Ce n’est pas pour autant que Samah Soula reste à l’écart des réseaux sociaux. Sans être avant-gardiste, elle est tout de même présente sur Facebook et Twitter depuis quelques temps. Inscrite sur le premier fin 2010, elle n’a rejoint le second qu’en avril 2012, soit près de six mois après le déclenchement de la révolution tunisienne, et six ans après la création du réseau. Une arrivée tardive qui démontre peut-être qu’à l’instar de quelques journalistes, elle garde une certaine méfiance envers ces plateformes. « Twitter, ce n’est pas une source, c’est un outil, martèle-t-elle à deux reprises. Ça nous aide à trouver des pistes, à les vérifier et les alimenter mais je continue à suivre mon histoire. Ça ne change franchement pas ma façon de travailler même si je peux être plus réactive. » Elle concède tout de même que « ça va beaucoup plus vite ».

Ce qui change, en revanche, c’est la relation avec le téléspectateur. Celle-ci est devenue « directe et immédiate ». Les journalistes reçoivent désormais instantanément les remarques bienveillantes ou incendiaires qui mettaient auparavant plusieurs jours à arriver par la poste. Pour elle, « c’est une sanction intéressante car elle nous rappelle à qui on s’adresse : un public qui n’a pas toujours les clés pour comprendre nos reportages ou notre langage ». Elle cite alors les événements de Gaza, où elle a été « traitée de tous les noms par les deux camps ». Pour son plus grand plaisir car aujourd’hui encore, elle considère que cela voulait dire qu’elle avait « bien fait son boulot ».

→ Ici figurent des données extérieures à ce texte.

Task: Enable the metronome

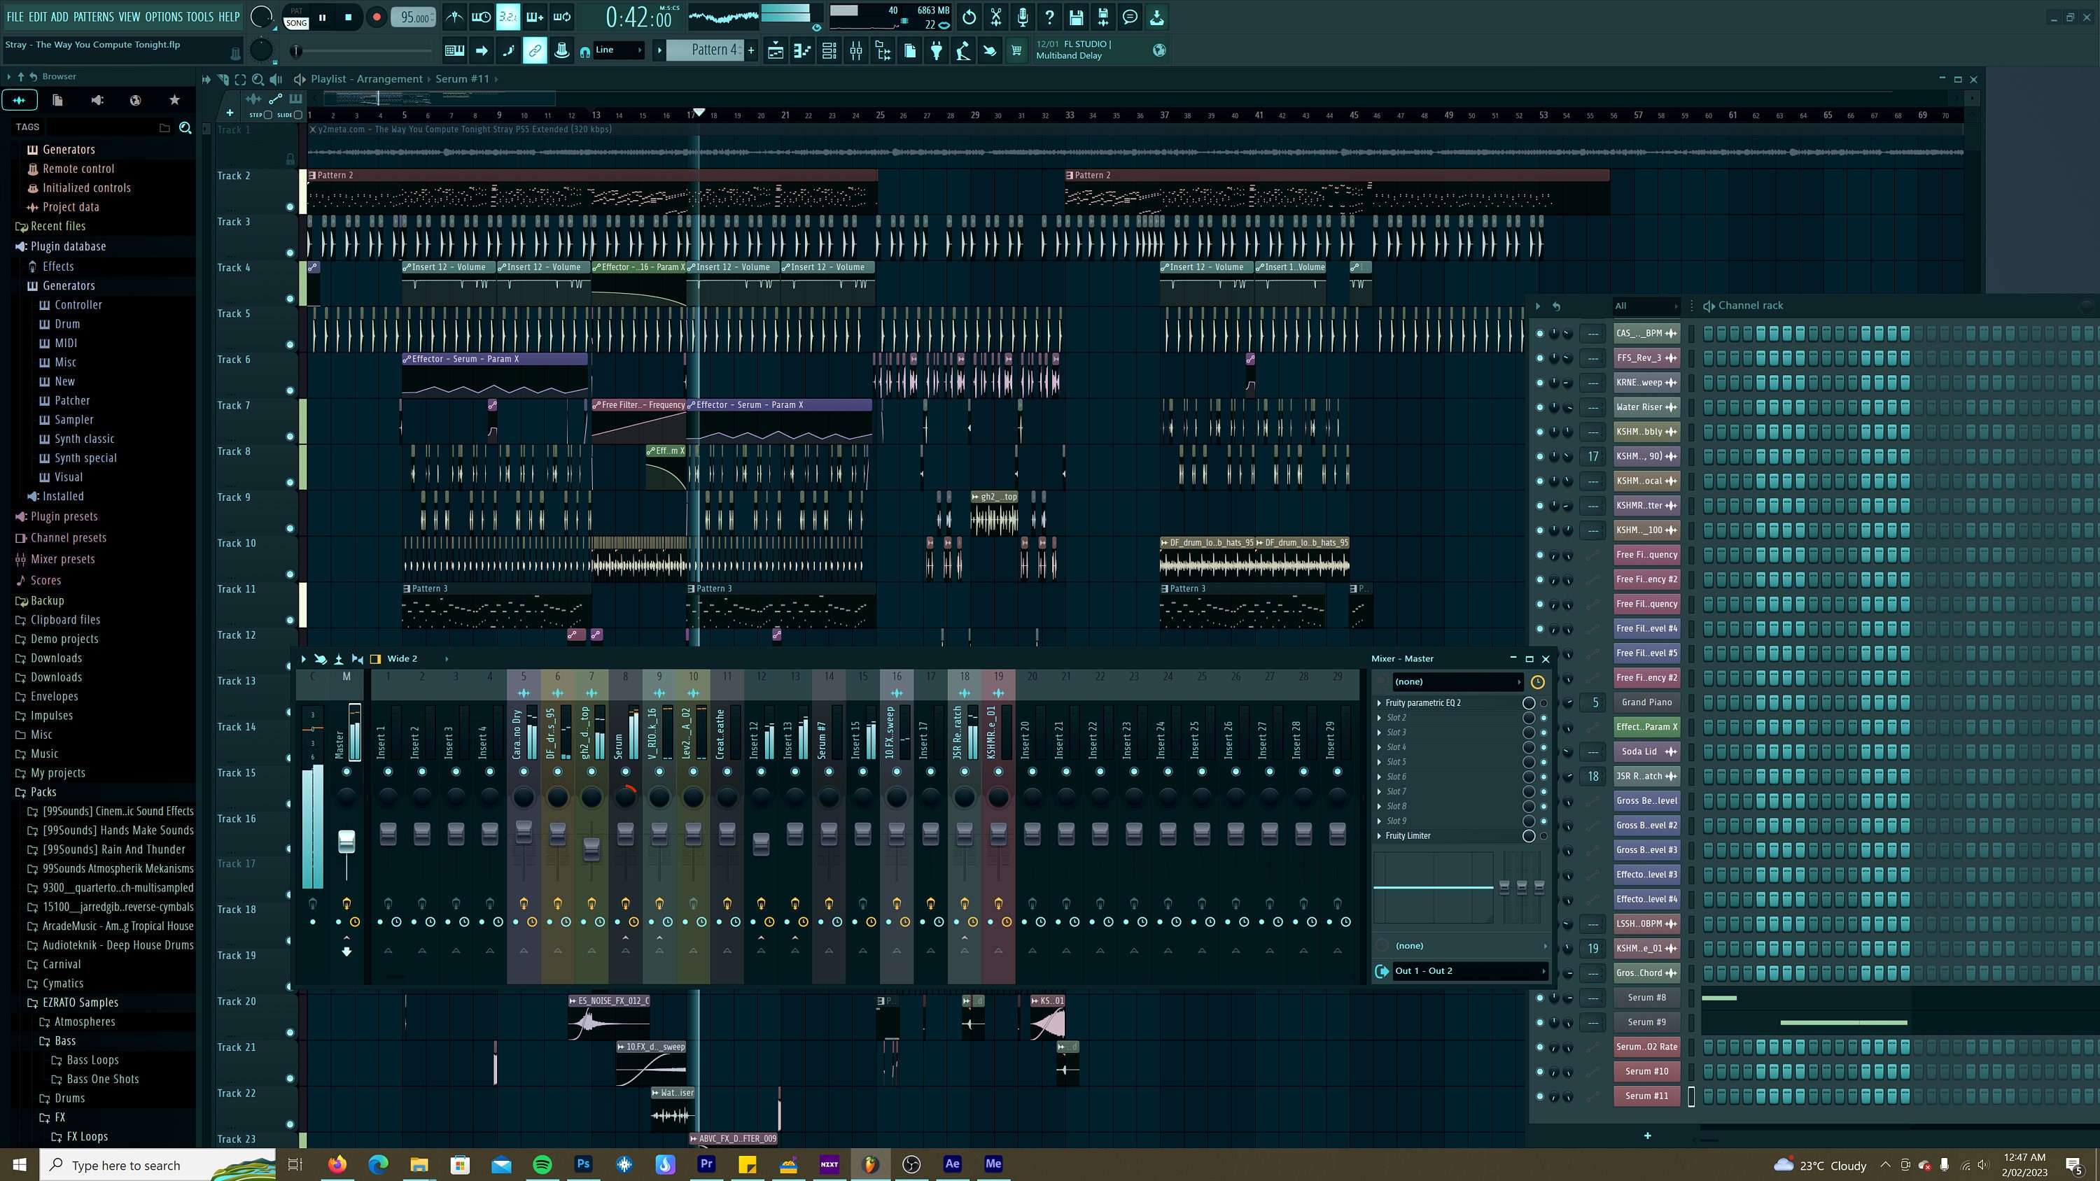Action: click(x=454, y=16)
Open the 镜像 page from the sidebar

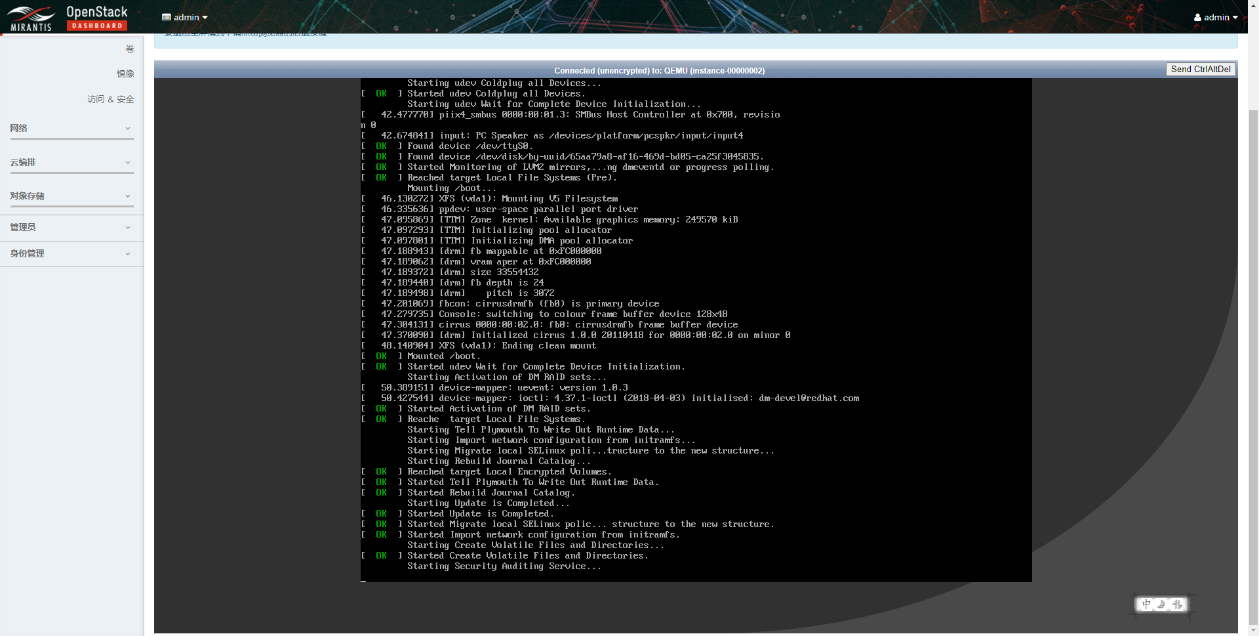pyautogui.click(x=125, y=74)
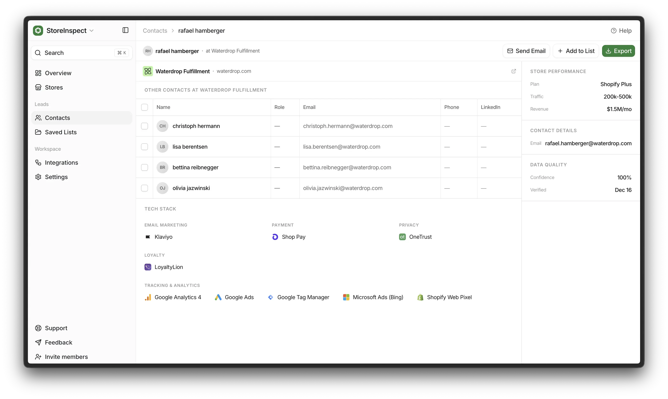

Mais que les tweets qui l’interpellent soient positifs ou négatifs, elle ne répond que très rarement. Quant à Facebook, elle le réserve à son usage personnel et n’a pas de compte professionnel. « La frontière entre monde professionnel et intime est trop mince sur les réseaux sociaux, dit-elle. Parfois, je n’ai simplement pas le temps de tweeter, parfois même je n’ai pas Internet. »

Vivre l’Histoire au jour le jour sans en connaître l’issue

A la question « est-ce que vous imaginiez occuper ce poste un jour ? », la journaliste répond naturellement que c’est ce qu’elle a toujours voulu faire. Partager et vivre l’Histoire en marche.  Avec un grand H. Une anecdote lui revient alors en mémoire.

Et s’il ne devait y avoir qu’un mot pour qualifier le métier ? Ses yeux de jais nous regardent fixement et le mot PASSION raisonne dans le salon maintenant plongé dans la pénombre, avec pour seules sources de lumière quelques pièces originales comme cette vieille cage à oiseau transformée en luminaire. « Si on n’a pas la passion, on ne peut pas le faire. C’est un métier qui demande beaucoup d’investissement personnel. C’est beaucoup d’heures. Les gens ne se rendent pas forcément compte mais après le 20h, on enclenche déjà la machine pour le lendemain. » La télé n’est finalement pas la seule absente dans cette grande pièce. Mais peut-être les photos de famille sont-elles cachées elles aussi. Nous ne lui poserons pas la question.